▶ HOW TO COMPLETE THIS TASK
Output every line below exactly, please, omitting pictures.

--- START ---

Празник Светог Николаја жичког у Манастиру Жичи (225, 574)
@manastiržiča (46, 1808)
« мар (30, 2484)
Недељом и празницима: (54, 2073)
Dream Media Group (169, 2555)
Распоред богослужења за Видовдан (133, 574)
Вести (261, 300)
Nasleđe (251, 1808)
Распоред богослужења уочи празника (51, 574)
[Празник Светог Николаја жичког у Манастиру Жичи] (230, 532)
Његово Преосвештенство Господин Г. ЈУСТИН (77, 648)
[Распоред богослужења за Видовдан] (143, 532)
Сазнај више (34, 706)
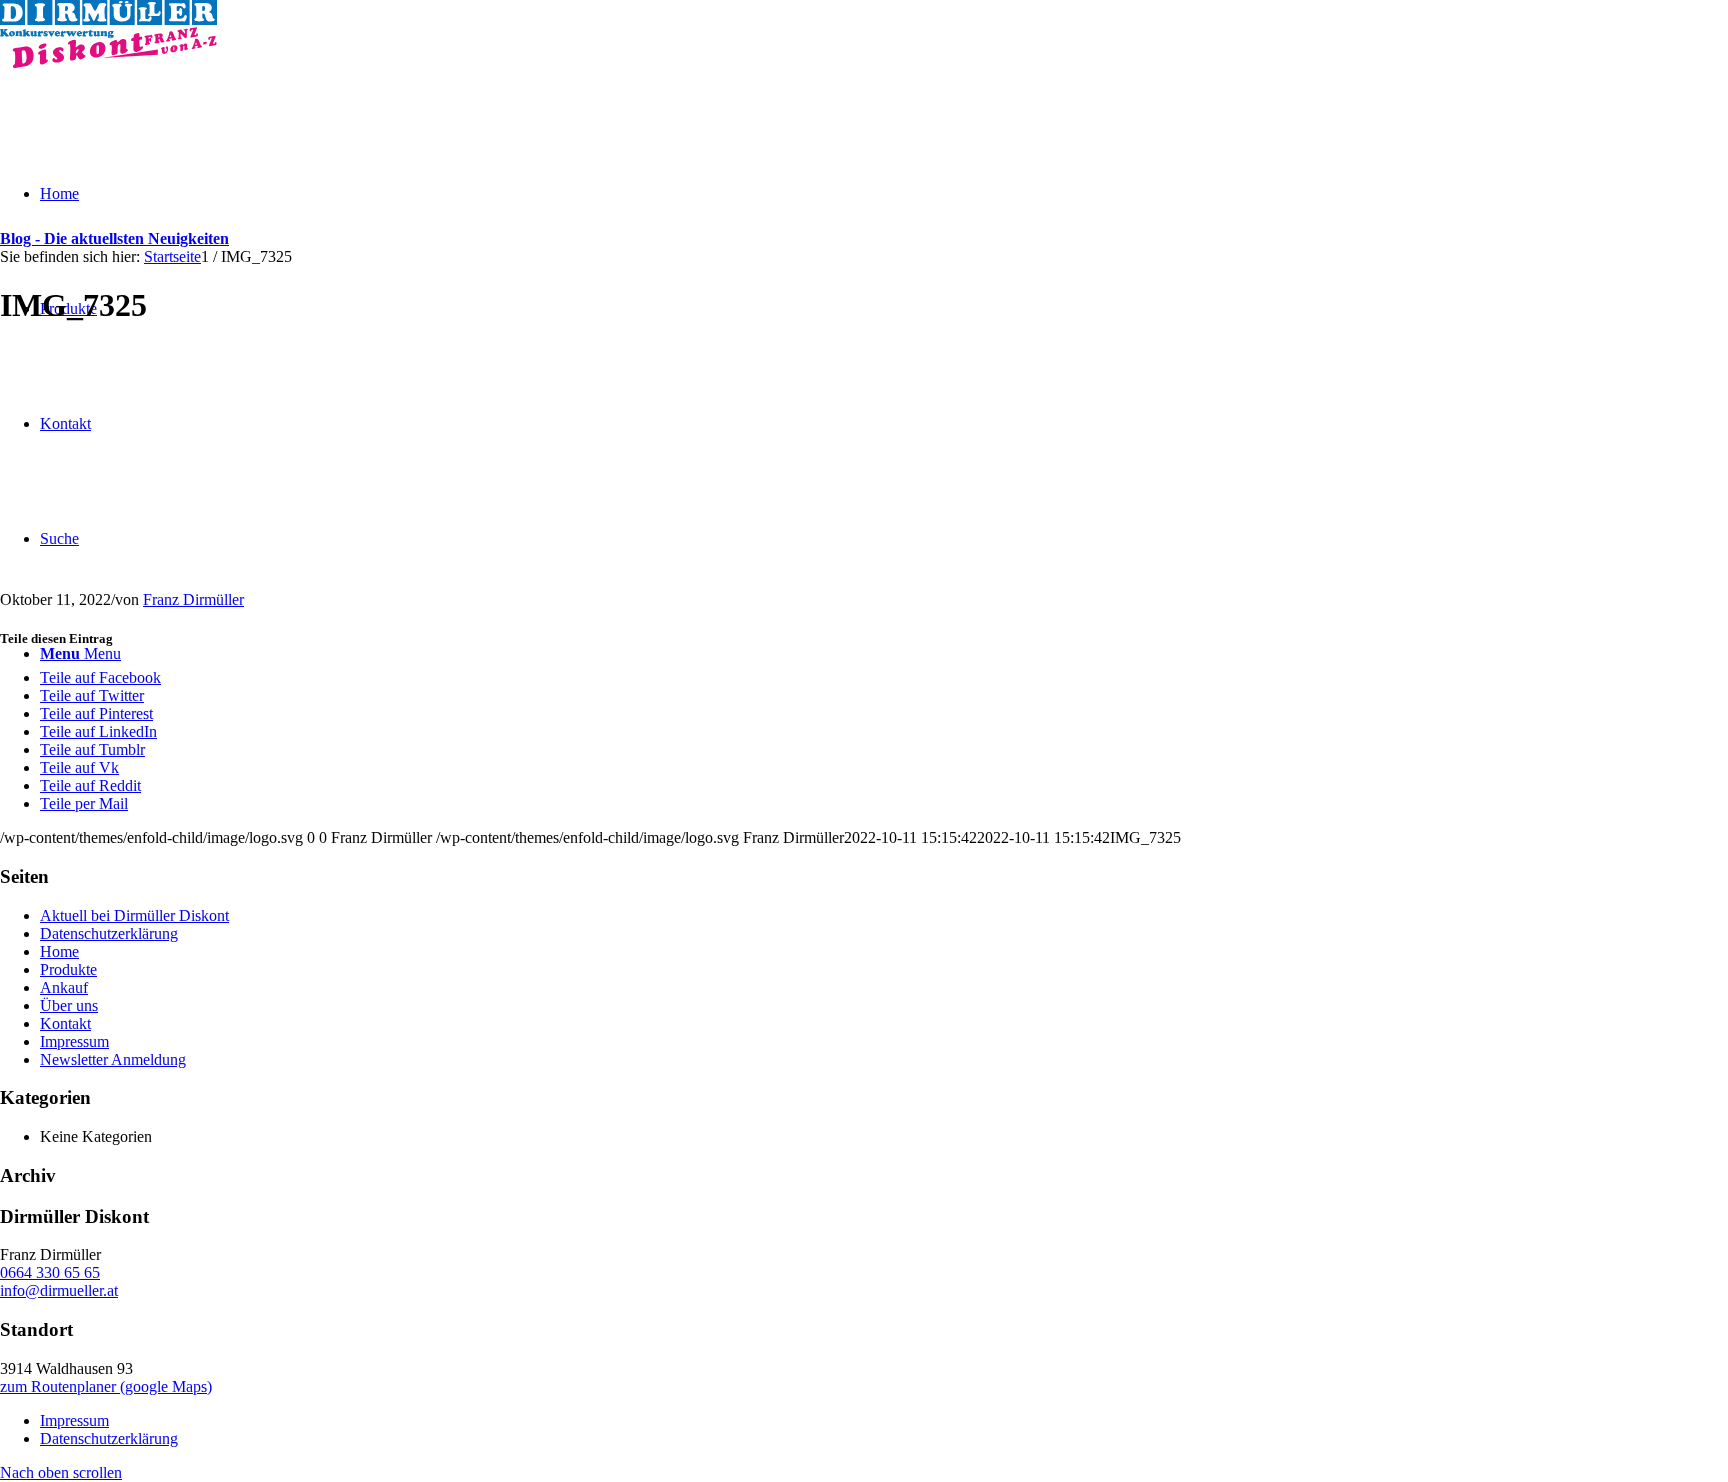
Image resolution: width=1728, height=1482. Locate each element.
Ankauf (64, 987)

--- END ---

▶ WORKED SOLUTION
Празник Светог Николаја жичког у Манастиру Жичи (225, 574)
@manastiržiča (46, 1808)
« мар (30, 2484)
Недељом и празницима: (54, 2073)
Dream Media Group (169, 2555)
Распоред богослужења за Видовдан (133, 574)
Вести (261, 300)
Nasleđe (251, 1808)
Распоред богослужења уочи празника (51, 574)
[Празник Светог Николаја жичког у Манастиру Жичи] (230, 532)
Његово Преосвештенство Господин Г. ЈУСТИН (77, 648)
[Распоред богослужења за Видовдан] (143, 532)
Сазнај више (34, 706)
Image resolution: width=1728, height=1482. Locate each element.
Ankauf (64, 987)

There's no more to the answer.